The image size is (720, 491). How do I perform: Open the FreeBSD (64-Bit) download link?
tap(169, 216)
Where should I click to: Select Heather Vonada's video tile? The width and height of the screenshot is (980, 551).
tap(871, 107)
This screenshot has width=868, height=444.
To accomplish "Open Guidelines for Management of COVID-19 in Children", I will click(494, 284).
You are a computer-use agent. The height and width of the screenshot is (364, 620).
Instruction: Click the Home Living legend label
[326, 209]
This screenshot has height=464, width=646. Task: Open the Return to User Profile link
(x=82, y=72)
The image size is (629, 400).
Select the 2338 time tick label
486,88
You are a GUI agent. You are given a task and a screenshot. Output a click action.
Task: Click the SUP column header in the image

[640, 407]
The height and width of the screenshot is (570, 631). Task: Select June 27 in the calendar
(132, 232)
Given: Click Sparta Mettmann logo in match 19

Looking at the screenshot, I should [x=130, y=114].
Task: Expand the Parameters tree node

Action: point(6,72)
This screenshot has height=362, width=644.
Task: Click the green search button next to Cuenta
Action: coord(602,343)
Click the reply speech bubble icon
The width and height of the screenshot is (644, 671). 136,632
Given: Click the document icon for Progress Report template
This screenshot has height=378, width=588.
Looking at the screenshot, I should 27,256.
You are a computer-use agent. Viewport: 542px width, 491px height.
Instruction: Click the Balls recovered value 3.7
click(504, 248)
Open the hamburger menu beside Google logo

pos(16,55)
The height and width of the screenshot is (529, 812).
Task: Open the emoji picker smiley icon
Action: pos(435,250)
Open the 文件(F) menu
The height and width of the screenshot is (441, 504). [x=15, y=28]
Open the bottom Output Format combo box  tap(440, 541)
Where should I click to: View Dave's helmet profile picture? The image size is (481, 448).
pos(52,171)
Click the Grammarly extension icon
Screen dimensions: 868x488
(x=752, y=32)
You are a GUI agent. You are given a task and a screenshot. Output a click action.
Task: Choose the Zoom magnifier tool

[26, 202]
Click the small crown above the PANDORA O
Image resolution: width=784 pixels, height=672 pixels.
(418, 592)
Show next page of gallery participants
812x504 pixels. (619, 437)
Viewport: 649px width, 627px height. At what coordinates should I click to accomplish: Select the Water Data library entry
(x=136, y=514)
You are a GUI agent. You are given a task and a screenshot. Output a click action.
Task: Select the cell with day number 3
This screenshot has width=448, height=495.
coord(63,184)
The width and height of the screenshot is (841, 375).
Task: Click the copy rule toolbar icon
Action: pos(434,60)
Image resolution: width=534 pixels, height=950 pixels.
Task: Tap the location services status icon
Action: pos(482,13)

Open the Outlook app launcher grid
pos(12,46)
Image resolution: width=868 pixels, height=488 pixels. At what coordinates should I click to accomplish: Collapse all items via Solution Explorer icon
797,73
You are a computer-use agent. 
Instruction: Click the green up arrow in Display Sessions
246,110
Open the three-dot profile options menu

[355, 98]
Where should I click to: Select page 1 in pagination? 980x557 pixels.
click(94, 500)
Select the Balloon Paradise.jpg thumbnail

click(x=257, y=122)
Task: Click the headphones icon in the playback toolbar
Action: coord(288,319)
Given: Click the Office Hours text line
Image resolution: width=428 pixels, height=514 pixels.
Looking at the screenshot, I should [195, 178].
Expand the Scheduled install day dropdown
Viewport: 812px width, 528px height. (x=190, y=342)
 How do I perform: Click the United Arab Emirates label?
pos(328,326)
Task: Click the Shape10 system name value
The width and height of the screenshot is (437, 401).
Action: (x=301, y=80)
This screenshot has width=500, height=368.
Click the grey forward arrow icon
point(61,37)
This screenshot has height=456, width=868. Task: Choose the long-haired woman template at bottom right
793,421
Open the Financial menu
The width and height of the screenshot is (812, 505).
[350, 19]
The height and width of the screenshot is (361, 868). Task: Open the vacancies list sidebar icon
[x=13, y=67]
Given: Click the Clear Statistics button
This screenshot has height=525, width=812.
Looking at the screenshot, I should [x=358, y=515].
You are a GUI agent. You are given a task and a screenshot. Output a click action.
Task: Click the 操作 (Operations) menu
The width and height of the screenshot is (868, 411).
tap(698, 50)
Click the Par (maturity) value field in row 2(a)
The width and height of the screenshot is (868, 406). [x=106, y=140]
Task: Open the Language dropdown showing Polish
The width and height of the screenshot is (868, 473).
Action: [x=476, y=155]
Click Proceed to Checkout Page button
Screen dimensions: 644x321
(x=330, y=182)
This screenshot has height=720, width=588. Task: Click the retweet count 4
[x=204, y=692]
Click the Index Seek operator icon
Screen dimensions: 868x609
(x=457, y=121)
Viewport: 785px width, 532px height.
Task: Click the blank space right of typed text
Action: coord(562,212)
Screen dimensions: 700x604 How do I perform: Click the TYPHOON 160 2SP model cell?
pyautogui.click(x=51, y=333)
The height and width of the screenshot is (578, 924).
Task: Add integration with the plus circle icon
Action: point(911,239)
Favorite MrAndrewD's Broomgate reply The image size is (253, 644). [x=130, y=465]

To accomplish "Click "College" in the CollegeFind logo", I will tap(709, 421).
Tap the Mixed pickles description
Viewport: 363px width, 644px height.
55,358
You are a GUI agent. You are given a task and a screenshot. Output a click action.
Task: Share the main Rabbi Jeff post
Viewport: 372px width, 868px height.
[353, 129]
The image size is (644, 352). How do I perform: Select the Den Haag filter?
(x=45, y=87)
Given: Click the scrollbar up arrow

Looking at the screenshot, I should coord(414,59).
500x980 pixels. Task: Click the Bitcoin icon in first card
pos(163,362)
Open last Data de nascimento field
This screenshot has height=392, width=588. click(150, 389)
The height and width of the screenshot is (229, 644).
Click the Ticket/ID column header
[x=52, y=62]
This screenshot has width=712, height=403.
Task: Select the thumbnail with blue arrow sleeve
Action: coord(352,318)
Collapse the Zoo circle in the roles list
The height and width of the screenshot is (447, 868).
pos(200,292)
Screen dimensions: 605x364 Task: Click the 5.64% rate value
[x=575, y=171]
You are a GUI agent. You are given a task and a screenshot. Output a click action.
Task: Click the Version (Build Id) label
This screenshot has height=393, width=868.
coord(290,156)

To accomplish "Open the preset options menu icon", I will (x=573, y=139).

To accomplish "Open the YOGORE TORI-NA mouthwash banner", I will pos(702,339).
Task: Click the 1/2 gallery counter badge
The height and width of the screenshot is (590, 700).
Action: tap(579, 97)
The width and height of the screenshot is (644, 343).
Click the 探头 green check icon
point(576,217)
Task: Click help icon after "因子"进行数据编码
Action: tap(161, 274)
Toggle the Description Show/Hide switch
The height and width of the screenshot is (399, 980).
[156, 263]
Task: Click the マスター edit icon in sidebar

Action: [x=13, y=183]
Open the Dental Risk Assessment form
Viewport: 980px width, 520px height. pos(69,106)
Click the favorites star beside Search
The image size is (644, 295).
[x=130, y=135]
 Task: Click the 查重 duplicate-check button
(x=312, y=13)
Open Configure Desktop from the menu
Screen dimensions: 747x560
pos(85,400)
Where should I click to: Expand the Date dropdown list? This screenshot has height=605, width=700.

^^^^^^^^

## Assigned task
Could you copy the listing above word for word?

## Reply
The image size is (720, 491). How do I perform: Open the FreeBSD (64-Bit) download link?
tap(169, 216)
Where should I click to: Select Heather Vonada's video tile? The width and height of the screenshot is (980, 551).
tap(871, 107)
This screenshot has width=868, height=444.
To accomplish "Open Guidelines for Management of COVID-19 in Children", I will click(494, 284).
You are a computer-use agent. The height and width of the screenshot is (364, 620).
Instruction: Click the Home Living legend label
[326, 209]
This screenshot has height=464, width=646. Task: Open the Return to User Profile link
(x=82, y=72)
The image size is (629, 400).
Select the 2338 time tick label
486,88
You are a GUI agent. You are given a task and a screenshot. Output a click action.
Task: Click the SUP column header in the image

[640, 407]
The height and width of the screenshot is (570, 631). Task: Select June 27 in the calendar
(132, 232)
Given: Click Sparta Mettmann logo in match 19

Looking at the screenshot, I should [x=130, y=114].
Task: Expand the Parameters tree node

Action: point(6,72)
This screenshot has height=362, width=644.
Task: Click the green search button next to Cuenta
Action: coord(602,343)
Click the reply speech bubble icon
The width and height of the screenshot is (644, 671). 136,632
Given: Click the document icon for Progress Report template
This screenshot has height=378, width=588.
Looking at the screenshot, I should 27,256.
You are a computer-use agent. Viewport: 542px width, 491px height.
Instruction: Click the Balls recovered value 3.7
click(504, 248)
Open the hamburger menu beside Google logo

pos(16,55)
The height and width of the screenshot is (529, 812).
Task: Open the emoji picker smiley icon
Action: pos(435,250)
Open the 文件(F) menu
The height and width of the screenshot is (441, 504). [x=15, y=28]
Open the bottom Output Format combo box  tap(440, 541)
Where should I click to: View Dave's helmet profile picture? The image size is (481, 448).
pos(52,171)
Click the Grammarly extension icon
Screen dimensions: 868x488
(x=752, y=32)
You are a GUI agent. You are given a task and a screenshot. Output a click action.
Task: Choose the Zoom magnifier tool

[26, 202]
Click the small crown above the PANDORA O
Image resolution: width=784 pixels, height=672 pixels.
(418, 592)
Show next page of gallery participants
812x504 pixels. (619, 437)
Viewport: 649px width, 627px height. At what coordinates should I click to accomplish: Select the Water Data library entry
(x=136, y=514)
You are a GUI agent. You are given a task and a screenshot. Output a click action.
Task: Select the cell with day number 3
This screenshot has width=448, height=495.
coord(63,184)
The width and height of the screenshot is (841, 375).
Task: Click the copy rule toolbar icon
Action: pos(434,60)
Image resolution: width=534 pixels, height=950 pixels.
Task: Tap the location services status icon
Action: pos(482,13)

Open the Outlook app launcher grid
pos(12,46)
Image resolution: width=868 pixels, height=488 pixels. At what coordinates should I click to accomplish: Collapse all items via Solution Explorer icon
797,73
You are a computer-use agent. 
Instruction: Click the green up arrow in Display Sessions
246,110
Open the three-dot profile options menu

[355, 98]
Where should I click to: Select page 1 in pagination? 980x557 pixels.
click(94, 500)
Select the Balloon Paradise.jpg thumbnail

click(x=257, y=122)
Task: Click the headphones icon in the playback toolbar
Action: coord(288,319)
Given: Click the Office Hours text line
Image resolution: width=428 pixels, height=514 pixels.
Looking at the screenshot, I should [195, 178].
Expand the Scheduled install day dropdown
Viewport: 812px width, 528px height. (x=190, y=342)
 How do I perform: Click the United Arab Emirates label?
pos(328,326)
Task: Click the Shape10 system name value
The width and height of the screenshot is (437, 401).
Action: (x=301, y=80)
This screenshot has width=500, height=368.
Click the grey forward arrow icon
point(61,37)
This screenshot has height=456, width=868. Task: Choose the long-haired woman template at bottom right
793,421
Open the Financial menu
The width and height of the screenshot is (812, 505).
[350, 19]
The height and width of the screenshot is (361, 868). Task: Open the vacancies list sidebar icon
[x=13, y=67]
Given: Click the Clear Statistics button
This screenshot has height=525, width=812.
Looking at the screenshot, I should [x=358, y=515].
You are a GUI agent. You are given a task and a screenshot. Output a click action.
Task: Click the 操作 (Operations) menu
The width and height of the screenshot is (868, 411).
tap(698, 50)
Click the Par (maturity) value field in row 2(a)
The width and height of the screenshot is (868, 406). [x=106, y=140]
Task: Open the Language dropdown showing Polish
The width and height of the screenshot is (868, 473).
Action: [x=476, y=155]
Click Proceed to Checkout Page button
Screen dimensions: 644x321
(x=330, y=182)
This screenshot has height=720, width=588. Task: Click the retweet count 4
[x=204, y=692]
Click the Index Seek operator icon
Screen dimensions: 868x609
(x=457, y=121)
Viewport: 785px width, 532px height.
Task: Click the blank space right of typed text
Action: coord(562,212)
Screen dimensions: 700x604 How do I perform: Click the TYPHOON 160 2SP model cell?
pyautogui.click(x=51, y=333)
The height and width of the screenshot is (578, 924).
Task: Add integration with the plus circle icon
Action: point(911,239)
Favorite MrAndrewD's Broomgate reply The image size is (253, 644). [x=130, y=465]

To accomplish "Click "College" in the CollegeFind logo", I will tap(709, 421).
Tap the Mixed pickles description
Viewport: 363px width, 644px height.
55,358
You are a GUI agent. You are given a task and a screenshot. Output a click action.
Task: Share the main Rabbi Jeff post
Viewport: 372px width, 868px height.
[353, 129]
The image size is (644, 352). How do I perform: Select the Den Haag filter?
(x=45, y=87)
Given: Click the scrollbar up arrow

Looking at the screenshot, I should coord(414,59).
500x980 pixels. Task: Click the Bitcoin icon in first card
pos(163,362)
Open last Data de nascimento field
This screenshot has height=392, width=588. click(150, 389)
The height and width of the screenshot is (229, 644).
Click the Ticket/ID column header
[x=52, y=62]
This screenshot has width=712, height=403.
Task: Select the thumbnail with blue arrow sleeve
Action: coord(352,318)
Collapse the Zoo circle in the roles list
The height and width of the screenshot is (447, 868).
pos(200,292)
Screen dimensions: 605x364 Task: Click the 5.64% rate value
[x=575, y=171]
You are a GUI agent. You are given a task and a screenshot. Output a click action.
Task: Click the Version (Build Id) label
This screenshot has height=393, width=868.
coord(290,156)

To accomplish "Open the preset options menu icon", I will (x=573, y=139).

To accomplish "Open the YOGORE TORI-NA mouthwash banner", I will pos(702,339).
Task: Click the 1/2 gallery counter badge
The height and width of the screenshot is (590, 700).
Action: tap(579, 97)
The width and height of the screenshot is (644, 343).
Click the 探头 green check icon
point(576,217)
Task: Click help icon after "因子"进行数据编码
Action: tap(161, 274)
Toggle the Description Show/Hide switch
The height and width of the screenshot is (399, 980).
[156, 263]
Task: Click the マスター edit icon in sidebar

Action: [x=13, y=183]
Open the Dental Risk Assessment form
Viewport: 980px width, 520px height. pos(69,106)
Click the favorites star beside Search
The image size is (644, 295).
[x=130, y=135]
 Task: Click the 查重 duplicate-check button
(x=312, y=13)
Open Configure Desktop from the menu
Screen dimensions: 747x560
pos(85,400)
Where should I click to: Expand the Date dropdown list? This screenshot has height=605, width=700.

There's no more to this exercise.